Ici dans la microgravité vous êtes un oiseau de mer qui se laisse porter dans un ciel dégagé, juste porter. À quoi bon des biceps, des mollets, des tibias solides, à quoi bon une masse musculaire ? Les jambes sont une chose du passé. Mais chaque jour tous les six doivent refouler cette envie de s’éparpiller. Ils s’absentent dans leurs écouteurs, soulèvent des poids et pédalent sans avancer à vingt-trois fois la vitesse du son sur un vélo sans siège ni guidon, juste une paire de pédales reliées à un appareil, parcourant douze kilomètres à l’intérieur d’un module métallique lisse avec vue sur une planète qui tourne.
Tantôt ils rêvent d’un vent froid et sec, de trombes de pluie, de feuilles d’automne, de doigts rougis, de jambes crottées, d’un chien curieux, d’un lapin surpris, d’un chevreuil soudain bondissant, d’une flaque dans un trou d’eau, de pieds trempés, d’un talus, d’un joggeur, d’un rayon de soleil. Tantôt ils succombent juste au bourdonnement inanimé de leur vaisseau étanche. Pendant qu’ils courent, pédalent, soulèvent des poids, les continents et les océans passent sous eux – l’Arctique lavande, la pointe est de la Russie qui disparaît derrière, des tempêtes qui s’amassent au-dessus du Pacifique, les déserts plissés de sable et de montagnes du Tchad, le sud de la Russie, la Mongolie et de nouveau le Pacifique.
N’importe qui en Mongolie ou dans ces lointaines étendues orientales de la Russie, ou n’importe qui du moins au fait de ces choses, pourrait savoir qu’en ce moment même, dans leur ciel froid d’après-midi, plus haut que tous les avions, un vaisseau spatial passe et qu’une humaine est là-haut en train de soulever une barre avec ses jambes, forçant ses membres à ne pas céder à la tentation de l’apesanteur, ni ses os à un rêve aviaire. Sans quoi cette pauvre voyageuse de l’espace aura toutes sortes d’ennuis quand elle reviendra sur Terre, là où les jambes redeviennent on ne peut plus réelles. Sans ces exercices et ces suées, elle ne survivrait à la chaleur intense et à la rentrée dans l’atmosphère terrestre que pour être extraite de sa capsule pliée comme une grue en papier.

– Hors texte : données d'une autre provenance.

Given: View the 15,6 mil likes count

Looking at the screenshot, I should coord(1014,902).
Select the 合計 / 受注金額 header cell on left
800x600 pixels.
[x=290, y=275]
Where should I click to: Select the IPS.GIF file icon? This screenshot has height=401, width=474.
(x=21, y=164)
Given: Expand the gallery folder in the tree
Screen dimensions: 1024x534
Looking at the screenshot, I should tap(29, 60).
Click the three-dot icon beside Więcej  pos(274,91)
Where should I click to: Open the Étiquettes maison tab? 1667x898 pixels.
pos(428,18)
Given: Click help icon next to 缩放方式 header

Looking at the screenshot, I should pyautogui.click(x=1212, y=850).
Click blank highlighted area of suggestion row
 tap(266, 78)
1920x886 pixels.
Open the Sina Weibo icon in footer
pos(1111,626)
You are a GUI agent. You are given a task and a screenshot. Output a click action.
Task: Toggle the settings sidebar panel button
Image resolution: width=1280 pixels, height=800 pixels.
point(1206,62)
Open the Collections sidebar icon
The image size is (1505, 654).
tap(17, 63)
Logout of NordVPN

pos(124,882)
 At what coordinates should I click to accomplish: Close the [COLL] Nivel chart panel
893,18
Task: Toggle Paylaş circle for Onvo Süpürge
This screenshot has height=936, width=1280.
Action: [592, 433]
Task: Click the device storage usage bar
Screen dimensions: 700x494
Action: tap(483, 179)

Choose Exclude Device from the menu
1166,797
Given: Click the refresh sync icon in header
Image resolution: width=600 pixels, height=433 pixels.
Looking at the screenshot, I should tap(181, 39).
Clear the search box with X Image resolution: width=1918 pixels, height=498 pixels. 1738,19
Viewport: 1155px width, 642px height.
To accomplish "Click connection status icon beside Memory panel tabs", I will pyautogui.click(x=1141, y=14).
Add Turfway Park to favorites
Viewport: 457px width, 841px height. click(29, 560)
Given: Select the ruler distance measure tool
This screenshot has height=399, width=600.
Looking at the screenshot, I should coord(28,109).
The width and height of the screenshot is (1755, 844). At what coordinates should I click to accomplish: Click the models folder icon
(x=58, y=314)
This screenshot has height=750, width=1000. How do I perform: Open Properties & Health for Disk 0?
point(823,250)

À un moment de leur séjour en orbite naît en chacun d’eux un puissant désir qui perdure – celui de ne jamais partir. Une soudaine embuscade du bonheur. Ils le trouvent partout, ce bonheur, surgissant des lieux les plus ternes – dans les modules d’expérience, les sachets de risotto ou de cassoulet au poulet, les écrans de contrôle, les boutons et les aérations, les étroits tubes de titane, de Kevlar et d’acier dans lesquels ils sont enfermés, les sols mêmes qui sont des murs et les murs qui sont des plafonds et les plafonds qui sont des sols. Dans les poignées qui sont des marchepieds et irritent les orteils. Dans les combinaisons spatiales, qui les attendent, vaguement macabres, à l’intérieur des sas. Tout ce qui parle de la vie dans l’espace – autrement dit tout – les piège dans du bonheur, et ce n’est pas tant qu’ils ne veulent pas rentrer chez eux, juste que l’idée d’un chez-eux a implosé – est devenue si énorme, si distendue et pleine, qu’elle s’est effondrée sur elle-même.